ETC Workshop on Theory

We are glad to announce the final event of Hilary term 2023, Discussing ‘Actor-Network Theory’: ETC Online Workshop in Memory of Bruno Latour.

Texts are often said to be produced within a so-called ‘social context’, which is often characterised by institutions organised along diverse lines from kinship to patronage, and along several axes such as age, gender, and class. A more fundamental issue that is not often addressed in humanistic fields is how these characteristics fit into a more foundational, theoretical definition of a ‘social context’. What does the term ‘social’ encompass? Is ‘the social’ a distinct domain of reality, or, as Latour (2005) puts it, simply ‘a trail of association between heterogeneous elements’? Can a deeper understanding of social entanglement enhance appreciation of texts in early cultures?  This workshop aims to investigate those questions, beginning with a general overview and proceeding to specific case studies. It will explore Actor-Network Theory and its application to the study of ancient and pre-modern texts and written cultures. 

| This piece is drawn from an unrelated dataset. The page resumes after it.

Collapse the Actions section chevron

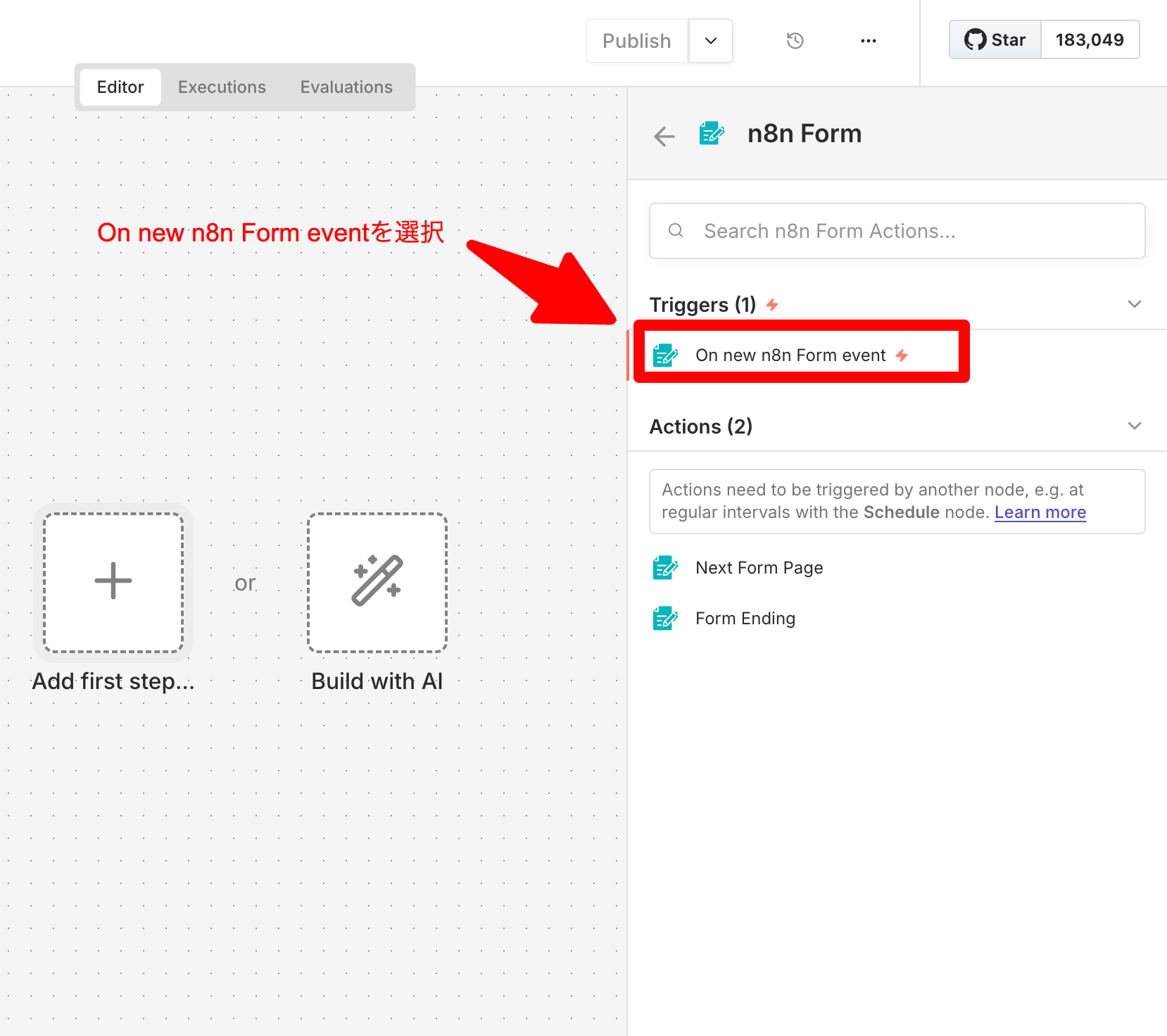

The workshop will take place on Friday 17 March, 10 am-12 pm UK time.

To receive the Zoom link, please register here.

Programme 

Flaminia Pischedda (Oxford)

Bruno Latour, ANT and Its Legacy 

Actor-Network Theory (ANT) is a theoretical framework developed by French sociologists Bruno Latour and Michel Cullon, together with British anthropologist  John Law. It aims to describe the complex relationships between both human and nonhuman ‘actors’ (or ‘actants’), preoccupied with the process of ordering or the ways in which societal order is achieved and the roles played by nonhuman entities, including material things, in that process. Originating in science and technology studies (STS) in the early 1980s, ANT has since percolated into diverse fields in the social sciences. Rather than ‘a neatly demarcated approach that can be “picked up” and applied across different empirical domains’ (Michael, 2017), ANT may be better regarded as ‘a complex resource that opens up methodological, empirical, analytic and political questions about the processes taking place in the (more-than-)social world.’ In this talk, I shall provide a general overview on ANT and highlight its legacy by discussing how it has been applied to various academic fields over the past decades

Uroš Matić (ÖAW)

Spaces of Fear: An ANT Perspective on Intimidation in New Kingdom Egyptian Palaces 

A number of ancient Egyptian textual sources describe the frightening experience of courtiers in their encounter with the king. Potential spatial settings of such encounters are known. However, until now there has been no attempt to investigate if the structure and material properties of these spaces could have been built and arranged in exactly such a manner to intimidate the Pharaoh’s subjects. By re-contextualising well known ancient Egyptian palace installations (dais), furniture (throne stools), wall and floor paintings and decoration, objects (footrests; walking sticks) and analysing the textual and iconographic evidence on appropriate movement, it is possible to write a novel Actor-Network-Theory driven description of frightening experiences. In this lecture I will argue that paths of movement, spatial structure, visual aspects and smell, worked together with rules of conduct to produce vulnerable subjects. Intimidation thus does not emanate solely from the figure of the Pharaoh, as textual sources want us to believe, but from a complex assemblage of spatial setting, materialities, sights and smells.

Wenyan Luo (Lingnan)

Translation as Actor-Networking: The Translation of Journey to the West as a Case Study

In my recent book Translation as Actor-Networking, I apply actor-network theory to explore the production of Monkey: A Folk-tale of China. Monkey is the English translation of Xi You Ji (Journey to the West), translated by Arthur David Waley and first published in the UK by George Allen & Unwin Ltd. in the 1940s. Having been applied to Translation Studies since the early 2000s, actor-network theory (ANT) is still relatively under-studied in the field of translation, especially compared to Bourdieu’s social practice approach. In this talk, I aim to answer some questions that are key to the studies that take an ANT approach: what were the actors of the translation? How did they interact to produce the translation? How did they affect the translation both as process and product? I will introduce the key concepts of ANT, how ANT has been applied in the book and elsewhere in Translation Studies, and the major findings and possible future developments of ANT-based translation studies. Moreover, I will share her research experience, to give the audience an impression of what a researcher might experience conducting ANT-informed research.